### [Data for the task]
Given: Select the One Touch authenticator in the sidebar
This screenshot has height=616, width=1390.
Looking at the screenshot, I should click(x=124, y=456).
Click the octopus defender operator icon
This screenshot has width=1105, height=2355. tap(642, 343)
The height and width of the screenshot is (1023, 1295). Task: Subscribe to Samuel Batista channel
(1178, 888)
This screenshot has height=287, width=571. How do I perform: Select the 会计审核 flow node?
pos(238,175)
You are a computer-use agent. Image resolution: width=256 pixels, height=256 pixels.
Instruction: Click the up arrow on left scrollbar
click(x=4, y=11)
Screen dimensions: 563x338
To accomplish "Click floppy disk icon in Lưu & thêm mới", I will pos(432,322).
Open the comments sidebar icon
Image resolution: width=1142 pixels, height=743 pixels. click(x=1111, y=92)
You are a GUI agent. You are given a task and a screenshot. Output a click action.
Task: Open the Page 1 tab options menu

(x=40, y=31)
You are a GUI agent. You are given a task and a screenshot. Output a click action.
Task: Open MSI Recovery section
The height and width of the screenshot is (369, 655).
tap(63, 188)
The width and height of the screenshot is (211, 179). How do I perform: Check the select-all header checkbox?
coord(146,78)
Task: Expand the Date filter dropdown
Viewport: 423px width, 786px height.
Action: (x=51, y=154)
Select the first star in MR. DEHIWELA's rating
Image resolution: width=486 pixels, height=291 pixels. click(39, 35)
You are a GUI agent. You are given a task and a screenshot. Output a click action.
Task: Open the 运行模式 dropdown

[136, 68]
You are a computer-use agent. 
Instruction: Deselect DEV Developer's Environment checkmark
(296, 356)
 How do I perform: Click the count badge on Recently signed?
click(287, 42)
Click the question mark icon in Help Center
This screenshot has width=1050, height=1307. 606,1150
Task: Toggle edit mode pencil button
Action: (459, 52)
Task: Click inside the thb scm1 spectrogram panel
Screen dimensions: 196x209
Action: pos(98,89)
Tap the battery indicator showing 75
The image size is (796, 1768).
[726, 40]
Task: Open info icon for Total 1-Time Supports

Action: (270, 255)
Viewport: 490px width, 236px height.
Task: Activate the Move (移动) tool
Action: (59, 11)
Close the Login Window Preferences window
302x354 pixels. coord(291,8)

### [Task details]
Copy out each entry above with no deviation.

### [Response area]
Given: Select the One Touch authenticator in the sidebar
This screenshot has height=616, width=1390.
Looking at the screenshot, I should click(x=124, y=456).
Click the octopus defender operator icon
This screenshot has width=1105, height=2355. tap(642, 343)
The height and width of the screenshot is (1023, 1295). Task: Subscribe to Samuel Batista channel
(1178, 888)
This screenshot has height=287, width=571. How do I perform: Select the 会计审核 flow node?
pos(238,175)
You are a computer-use agent. Image resolution: width=256 pixels, height=256 pixels.
Instruction: Click the up arrow on left scrollbar
click(x=4, y=11)
Screen dimensions: 563x338
To accomplish "Click floppy disk icon in Lưu & thêm mới", I will pos(432,322).
Open the comments sidebar icon
Image resolution: width=1142 pixels, height=743 pixels. click(x=1111, y=92)
You are a GUI agent. You are given a task and a screenshot. Output a click action.
Task: Open the Page 1 tab options menu

(x=40, y=31)
You are a GUI agent. You are given a task and a screenshot. Output a click action.
Task: Open MSI Recovery section
The height and width of the screenshot is (369, 655).
tap(63, 188)
The width and height of the screenshot is (211, 179). How do I perform: Check the select-all header checkbox?
coord(146,78)
Task: Expand the Date filter dropdown
Viewport: 423px width, 786px height.
Action: (x=51, y=154)
Select the first star in MR. DEHIWELA's rating
Image resolution: width=486 pixels, height=291 pixels. click(39, 35)
You are a GUI agent. You are given a task and a screenshot. Output a click action.
Task: Open the 运行模式 dropdown

[136, 68]
You are a computer-use agent. 
Instruction: Deselect DEV Developer's Environment checkmark
(296, 356)
 How do I perform: Click the count badge on Recently signed?
click(287, 42)
Click the question mark icon in Help Center
This screenshot has width=1050, height=1307. 606,1150
Task: Toggle edit mode pencil button
Action: (459, 52)
Task: Click inside the thb scm1 spectrogram panel
Screen dimensions: 196x209
Action: pos(98,89)
Tap the battery indicator showing 75
The image size is (796, 1768).
[726, 40]
Task: Open info icon for Total 1-Time Supports

Action: (270, 255)
Viewport: 490px width, 236px height.
Task: Activate the Move (移动) tool
Action: (59, 11)
Close the Login Window Preferences window
302x354 pixels. coord(291,8)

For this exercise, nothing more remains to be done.